DXR is part of the MEP pathway (nonmevalonate pathway) of isoprenoid precursor biosynthesis. DXR is inhibited by fosmidomycin.
This enzyme is required for terpenoid biosynthesis in some organisms, since it is a key enzyme on the MEP pathway for the production of the isoprenoid precursors IPP and DMAPP.[1] In Arabidopsis thaliana 1-deoxy-D-xylulose 5-phosphate reductoisomerase is the first committed enzyme of the MEP pathway for isoprenoid precursor biosynthesis.
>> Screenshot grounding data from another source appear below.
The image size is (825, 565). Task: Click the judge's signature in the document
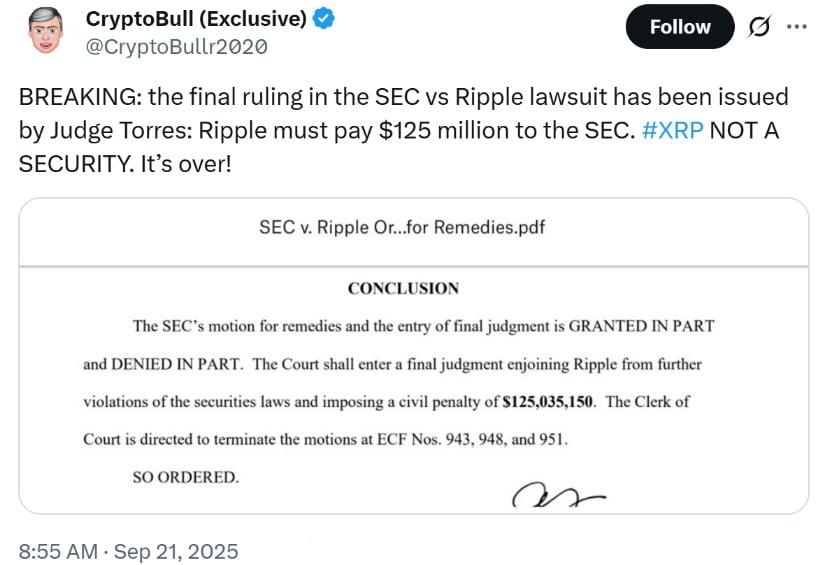pyautogui.click(x=558, y=494)
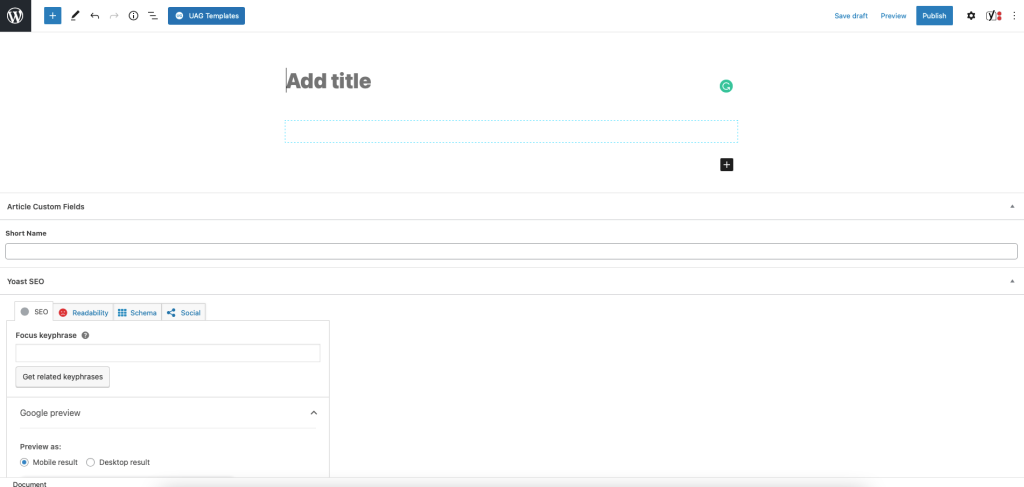
Task: Open the Options three-dot menu
Action: 1014,16
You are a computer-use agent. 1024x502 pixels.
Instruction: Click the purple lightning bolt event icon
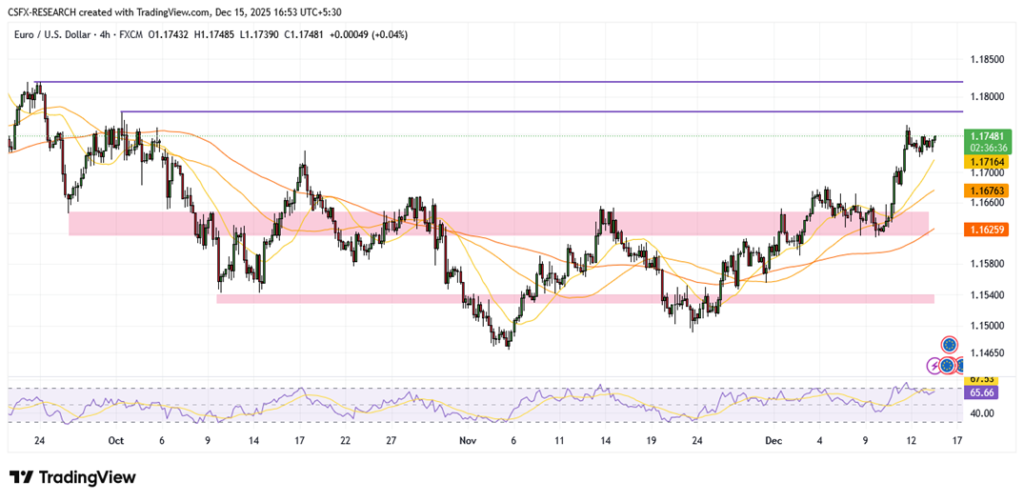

The enzyme requires Mn2+, Co2+ or Mg2+ for activity, with Mn2+ being most effective.
References
- ^ a b Takahashi S, Kuzuyama T, Watanabe H, Seto H (August 1998). "A 1-deoxy-D-xylulose-5-phosphate reductoisomerase catalyzing the formation of 2-C-methyl-D-erythritol 4-phosphate in the non-mevalonate pathway for terpenoid biosynthesis". Proc. Natl. Acad. Sci. U.S.A. 95 (17): 9879–84. doi:10.1073/pnas.95.17.9879. PMC 21430. PMID 9707569.
External links
- DXP+reductoisomerase at the US National Library of Medicine Medical Subject Headings (MeSH)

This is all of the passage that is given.